Celebrating the holidays

Christmas is nearly here and I’m celebrating with my mother, who is 97 years old. That’s a lot of Christmases to have under your belt – sparse ones when she was a child, ones where she spent her money on her children to make their Christmas great and Christmases now, when she is dependent on others to help her buy gifts and cook. But Christmas is a time of peace, hope and joy no matter how she celebrates it.

The tree is lit and decorated. The presents are under it. She’s finishing up cards (I have to do that also). We’ve sung Christmas carols. I’ve been to church. A friend died yesterday. She’s sad about that, happy about having her daughter with her, missing my brother and his family.

She’ll spend some time with her great-grandson, who turned 3 on Friday.

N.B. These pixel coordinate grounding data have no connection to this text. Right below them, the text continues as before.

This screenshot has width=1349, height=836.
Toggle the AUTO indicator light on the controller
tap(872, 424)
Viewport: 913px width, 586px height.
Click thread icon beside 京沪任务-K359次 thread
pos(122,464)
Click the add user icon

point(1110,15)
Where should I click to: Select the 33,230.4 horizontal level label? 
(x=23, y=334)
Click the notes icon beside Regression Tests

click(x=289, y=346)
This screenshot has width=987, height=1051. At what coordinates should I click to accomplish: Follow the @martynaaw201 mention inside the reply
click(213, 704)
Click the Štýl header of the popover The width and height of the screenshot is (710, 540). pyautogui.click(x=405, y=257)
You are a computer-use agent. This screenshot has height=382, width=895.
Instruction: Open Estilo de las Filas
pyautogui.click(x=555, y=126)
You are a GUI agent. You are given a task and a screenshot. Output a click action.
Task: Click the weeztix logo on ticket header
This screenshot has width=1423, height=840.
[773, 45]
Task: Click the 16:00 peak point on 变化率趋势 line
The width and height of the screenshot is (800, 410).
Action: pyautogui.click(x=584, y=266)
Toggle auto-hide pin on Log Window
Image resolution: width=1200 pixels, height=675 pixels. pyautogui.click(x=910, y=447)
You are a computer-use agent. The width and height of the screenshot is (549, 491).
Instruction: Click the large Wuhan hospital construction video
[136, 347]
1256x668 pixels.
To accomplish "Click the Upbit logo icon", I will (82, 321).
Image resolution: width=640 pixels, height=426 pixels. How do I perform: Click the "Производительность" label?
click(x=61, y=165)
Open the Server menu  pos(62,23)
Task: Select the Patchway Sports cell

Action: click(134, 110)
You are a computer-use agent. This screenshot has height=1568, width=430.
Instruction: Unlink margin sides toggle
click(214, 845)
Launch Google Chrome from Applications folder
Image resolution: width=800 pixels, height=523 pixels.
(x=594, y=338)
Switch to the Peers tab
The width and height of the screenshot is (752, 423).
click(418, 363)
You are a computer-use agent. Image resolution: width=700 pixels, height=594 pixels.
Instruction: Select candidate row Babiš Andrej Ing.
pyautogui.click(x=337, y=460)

We’ll have a little party here. But his grandmother, her stepdaughter, is the one who decided how the party would go – not my mother. That’s a shame. My mother is the type who could plan a party that would be fun for a 3-year-old. Oh well, that’s how things goes in families.


Aging (from my mother’s perspective)

I don’t run any more – I now walk through my days.

Wrinkles abound and a little girl kisses my face to feel the crevices.

No longer can I work for 24 hours straight, or even with five hours rest at night.

As they say, old age just ain’t for sissies.

But that’s not all that’s going on in my life.

A little girl still lives inside me.

That girl scuffles through the sandy yard where she grew up, her feet bare.

She remembers the ferns on her mother’s porch in her mind’s eye.

Sometimes when I look in the mirror, I don’t recognize my face.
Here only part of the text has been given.